Okay, let’s get it out of the way: the Mets are 1-0, tied for first place. They beat the Atlanta Braves before an almost capacity crowd at Citi Field. In the spring sunshine you can’t blame the hope springing eternal in the minds of Mets fans, holding their collective breaths to see if Johan Santana could pitch again. Pitch he did – five scoreless innings- and there was a feeling like all was possible, even if it was only for just one day.
There is something about returning to the park on Opening Day, kind of like the first day of school with the smell of newly sharpened pencils, the new clean notebooks, and the bright clothes for another year. There is the smell of spring, the freshly cut grass, the odor of hot dogs, the crunch of the Crackerjacks, and the soda that tastes better than the stuff from a can. There is the crack of the bat, the roar of the crowd, and the feeling that you’re home again, sitting in that blue seat in an ocean of orange and blue shirts cheering for the team you love. What could be better than that?
Before the game there was the usual pomp and circumstance befitting Opening Day. Everyone looked good in new uniforms, and young and old Mets were on hand for the occasion and to honor Gary Carter. There was a feeling that the Kid was there, hovering over the stadium as a presence almost as powerful as his smile once had been in the clubhouse so long ago.
The Mets wore Carter’s Number 8 on their batting practice jerseys as a tribute to Carter, and then would wear the black home plate “Kid 8” icon that they will wear on their right sleeve all season. Current Mets “kids” like Lucas Duda, Dillon Gee, Justin Turner, and Josh Thole may not have ever played with Carter (or were even born before that great 1986 season), but they all know how much Carter meant here and they honored him as much as guys like Ron Darling, Keith Hernandez, and Bobby Ojeda who played with him.
It was hard to keep a dry eye when Carter’s family stood in the outfield against the wall when the tribute in center field was revealed. That home plate icon will be there where it should be, reminding everyone of the true “center” of that 1986 team, the guy who kept things together when they could easily have fallen apart. It was a fitting tribute to a great guy, and the Mets and their fans showed the reverence that was deserved on this day.

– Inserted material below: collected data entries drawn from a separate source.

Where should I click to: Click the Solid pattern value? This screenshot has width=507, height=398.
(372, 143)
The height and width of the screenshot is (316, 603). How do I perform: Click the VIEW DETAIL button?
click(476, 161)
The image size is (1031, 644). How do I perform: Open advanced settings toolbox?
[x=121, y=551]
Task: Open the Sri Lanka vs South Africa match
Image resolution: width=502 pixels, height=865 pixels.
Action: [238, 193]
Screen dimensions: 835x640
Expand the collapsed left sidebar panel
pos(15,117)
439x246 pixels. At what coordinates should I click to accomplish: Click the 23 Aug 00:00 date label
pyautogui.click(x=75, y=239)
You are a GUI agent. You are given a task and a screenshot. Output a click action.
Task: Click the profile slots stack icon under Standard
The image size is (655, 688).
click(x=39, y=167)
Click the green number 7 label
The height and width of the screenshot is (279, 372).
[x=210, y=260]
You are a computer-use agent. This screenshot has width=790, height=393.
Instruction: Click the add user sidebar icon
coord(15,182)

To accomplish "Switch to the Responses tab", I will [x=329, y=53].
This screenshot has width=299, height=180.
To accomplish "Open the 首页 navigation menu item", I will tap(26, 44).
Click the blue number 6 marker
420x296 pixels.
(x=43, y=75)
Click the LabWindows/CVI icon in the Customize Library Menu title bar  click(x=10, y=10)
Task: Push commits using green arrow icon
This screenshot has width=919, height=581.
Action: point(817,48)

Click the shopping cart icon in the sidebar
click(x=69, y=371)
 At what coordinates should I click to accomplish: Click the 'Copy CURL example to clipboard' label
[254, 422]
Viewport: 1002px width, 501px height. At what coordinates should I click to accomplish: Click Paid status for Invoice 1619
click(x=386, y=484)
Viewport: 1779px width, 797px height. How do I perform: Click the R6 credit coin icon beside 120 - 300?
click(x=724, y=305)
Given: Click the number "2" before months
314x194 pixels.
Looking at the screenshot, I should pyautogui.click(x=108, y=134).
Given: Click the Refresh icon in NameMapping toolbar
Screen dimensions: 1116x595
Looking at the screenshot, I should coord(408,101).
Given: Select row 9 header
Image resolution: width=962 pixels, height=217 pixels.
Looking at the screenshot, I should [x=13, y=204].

So in the spring sunshine we Mets fans had our day. Despite predictions of the team losing 100 games this year and being abysmal to watch, this day proved that there is hope. Santana threw those five innings, David Wright knocked in the only run, and fans had something to cheer about. Carter was honored and the fans went home happy. There’s a long season ahead, but Mets fans are smiling today and they have a right to enjoy it. It was a great day to be a Mets fan.